Records supplied =>
*** Begin section ***

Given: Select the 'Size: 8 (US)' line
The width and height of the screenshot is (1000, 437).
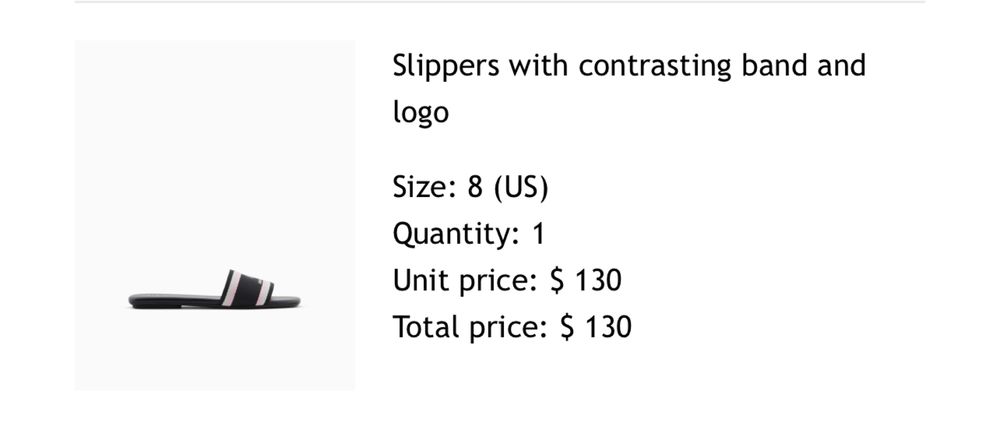Looking at the screenshot, I should [x=470, y=187].
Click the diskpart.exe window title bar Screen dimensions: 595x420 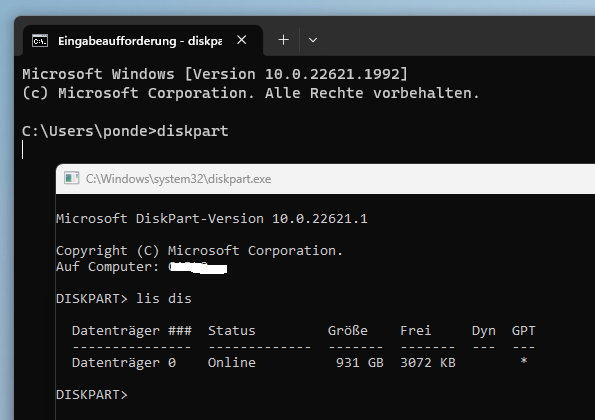tap(325, 179)
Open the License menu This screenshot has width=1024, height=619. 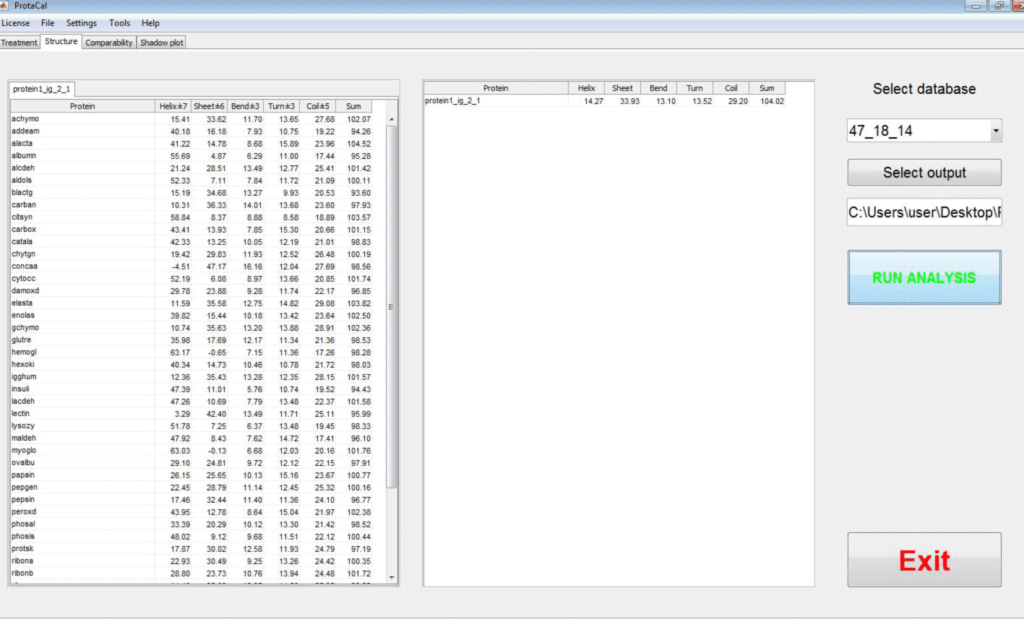(16, 22)
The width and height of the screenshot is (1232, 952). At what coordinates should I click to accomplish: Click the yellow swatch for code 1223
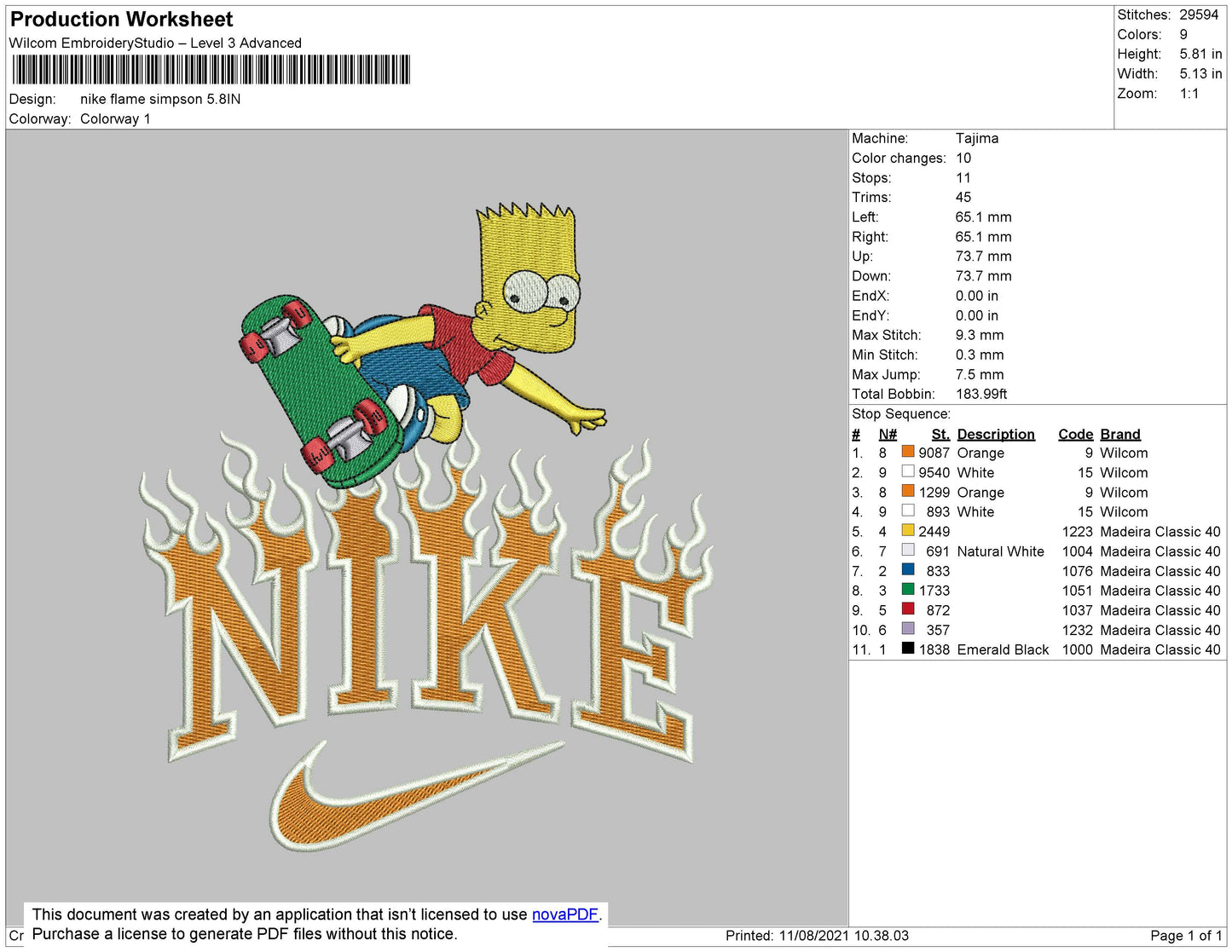tap(908, 531)
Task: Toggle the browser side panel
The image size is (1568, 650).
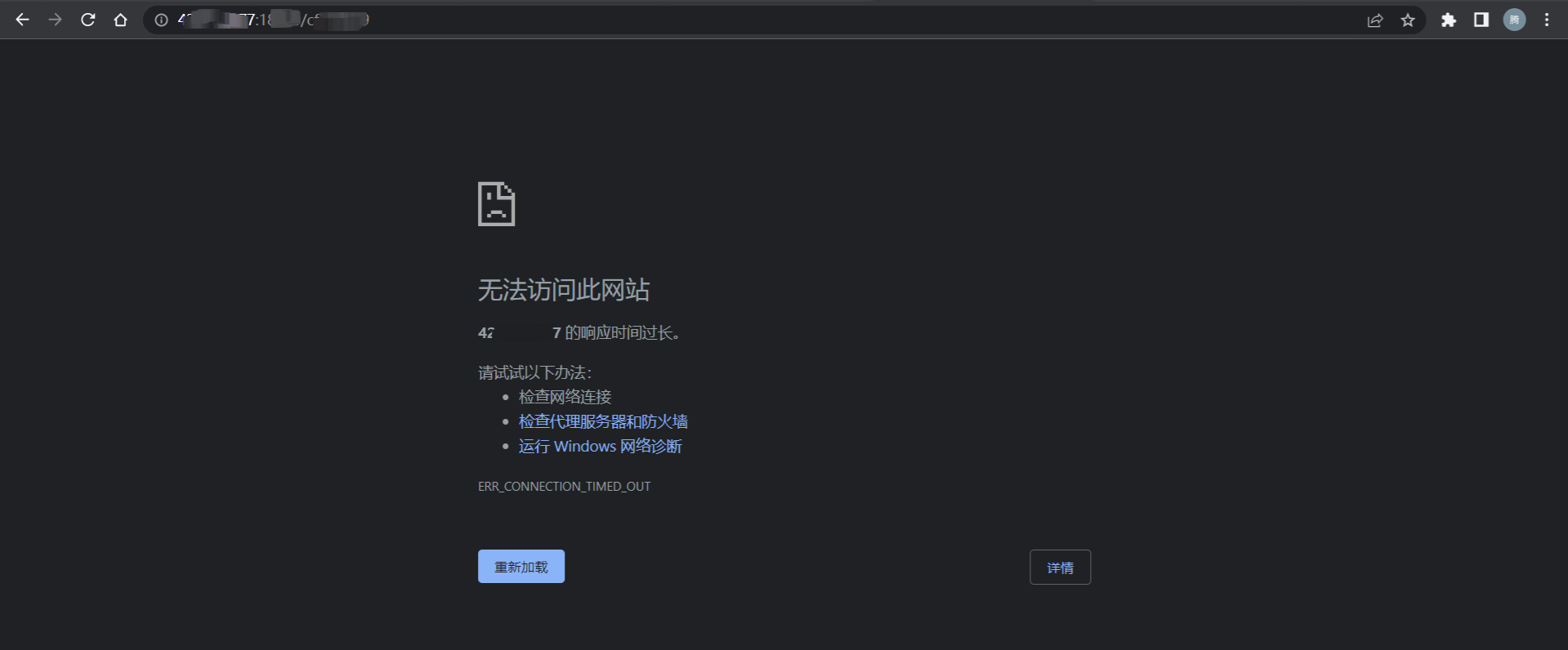Action: point(1481,20)
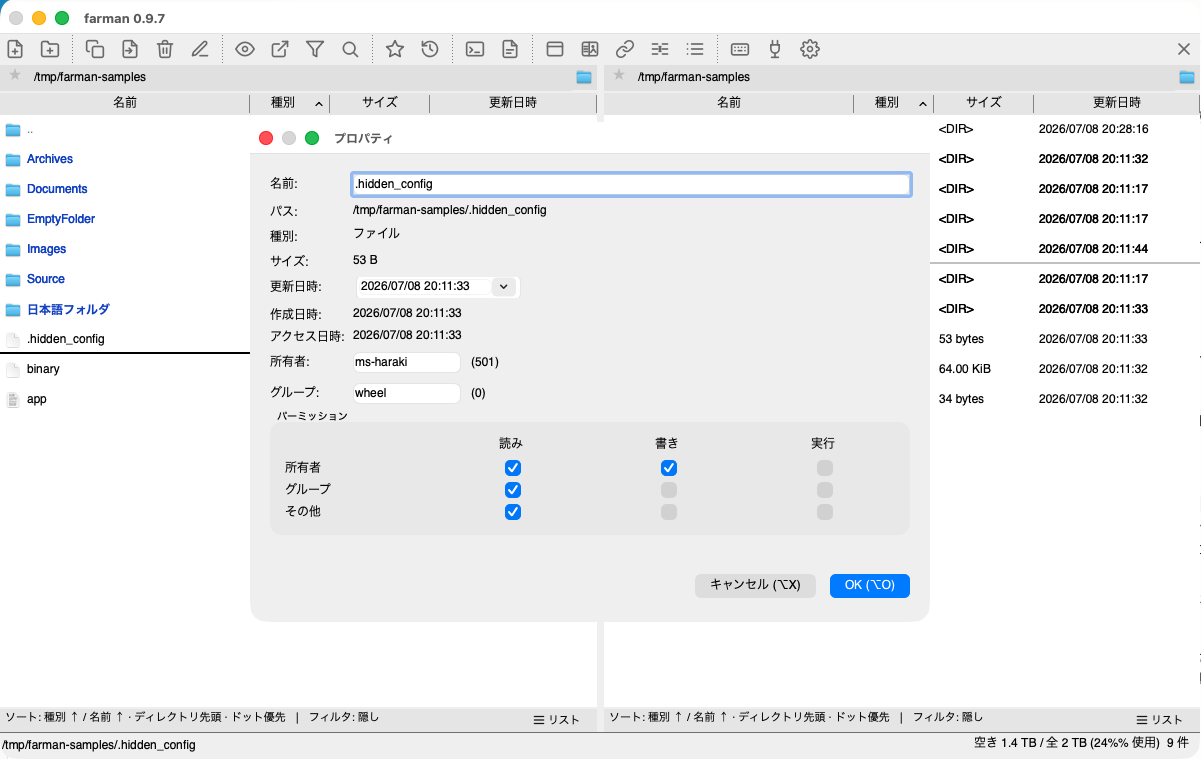Click the OK button in properties dialog
Screen dimensions: 1201x759
(x=870, y=585)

*** End section ***

What you have to do => The answer consists solely of the lines from the one holding "The width and height of the screenshot is (1232, 952)." through the final line of the records, both ends included, each duplicated exactly. Leave images out.

Exercise result =>
The width and height of the screenshot is (1232, 952). At what coordinates should I click to accomplish: Click the yellow swatch for code 1223
tap(908, 531)
Task: Toggle the browser side panel
The image size is (1568, 650).
Action: point(1481,20)
Click the OK button in properties dialog
Screen dimensions: 1201x759
(x=870, y=585)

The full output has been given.